You know when you listen to a song and it triggers all sorts of feelings because you’ve somehow subconsciously attached certain memories to it? Well, I have a whole soundtrack of songs in my head, each associated with a secret. If college was a playlist, personally, it mostly consisted of tracks by singer-songwriter and pianist, Fiona Apple, from her 1996 alternative pop/rock debut album to the bluesy bizarreness that was The Idler Wheel Is Wiser Than the Driver of the Screw and Whipping Cords Will Serve You More Than Ropes Will Ever Do (she likes poems for album titles) in 2012. Apple was, to me, kind of like an imaginary friend to a five-year-old and she’d let me read her diaries through her records. I was cutting myself since 14 so naturally, knowing that Apple also suffered from sexual trauma, obsessive-compulsive disorder, depression and anxiety since childhood comforted me in my own private acts of self-hatred. She was indeed my “patron saint of mental illness,” as she herself would describe the image that the unforgiving male-dominated press often portrayed her to be. As my source of solace and emotional catharsis, Apple made me feel that I was not alone, that I was not as weird.

Eight years later, listening to her fifth album, Fetch the Bolt Cutters (released on April 17) is like catching up with an old friend, leaving me in complete awe of her evolution from once being a “Sullen Girl” (“And he took my pearl / And he left an empty shell of me / And there’s too much going on / But it’s calm under the waves / In the blue of my oblivion”) to becoming this full-grown, less self-deprecating woman because she’s now more cognizant of other women’s struggles. An artist who is still very much fragile, yes, but no longer afraid of being unapologetically angry. And it’s funny how writing this has also forced me to remember the girl I cannot believe I was at one point in my life. I haven’t harmed myself for a decade now. I mean, who was she? Why did she hurt so much? I almost forgot. How odd.

Apple’s latest 13-track baby which was four years in the making and recorded exclusively in her Venice Beach home is, pure and simple, a collection of protest songs anthemic of the #MeToo era. An assembling of women—fellow used and abused women or the women we used to be—and other casualties of late capitalist patriarchy to condemn our bullies and oppressors for the damages they’ve caused us, supposedly to empower us enough to move forward, conquering the victims within. The record’s title was derived from a scene in the BBC crime drama, The Fall, in which Gillian Anderson’s character said “fetch the bolt cutters” to the police in order to release a girl who was tortured.

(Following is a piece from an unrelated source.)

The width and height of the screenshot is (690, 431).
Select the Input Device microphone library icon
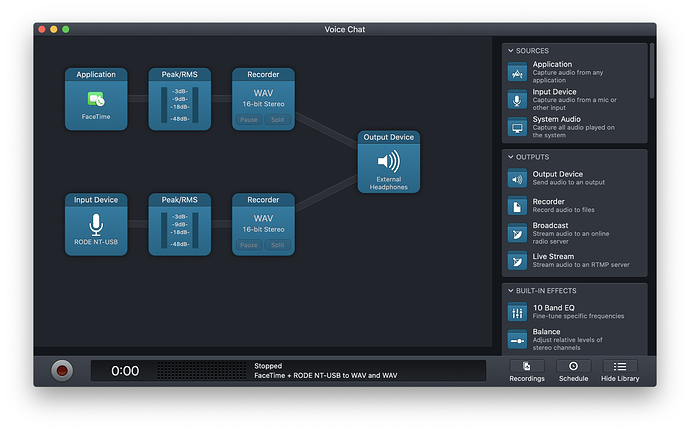coord(517,100)
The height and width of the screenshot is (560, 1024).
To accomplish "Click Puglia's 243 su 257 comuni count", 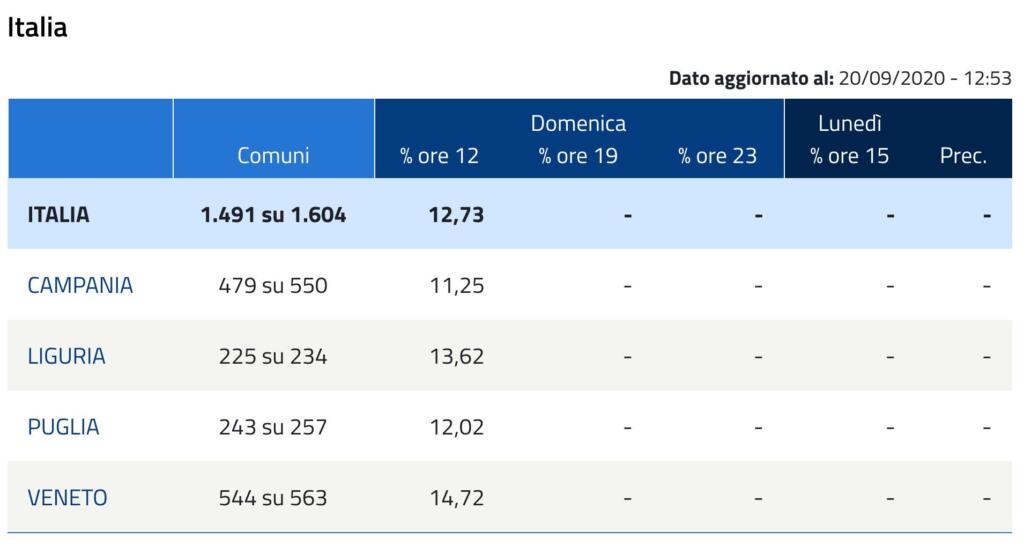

Remarkably, Apple and her collaborators were able to produce this furious masterpiece without falling into the trap of sounding like your typical angry girl band, not that that’s bad, of course, but it has been done, not to mention that it isn’t as revolutionary for a comeback from a 90’s icon. Fetch’s overall avant-garde sound is distinctively percussion-heavy, which is a clear departure from her earlier more piano-driven albums. Bells, drums, walls, floors, metal squares, wooden blocks, oil cans filled with dirt, barking dogs and even a box housing the bones of Apple’s dead American Pit Bull Terrier were said to be utilized without any digital filters to create the organic, chaotic yet cohesive sound peculiar to the record. A most delicious cacophony! Apple has never been one to shy away from experimenting with her music and Fetch is arguably her wildest and most unorthodox yet.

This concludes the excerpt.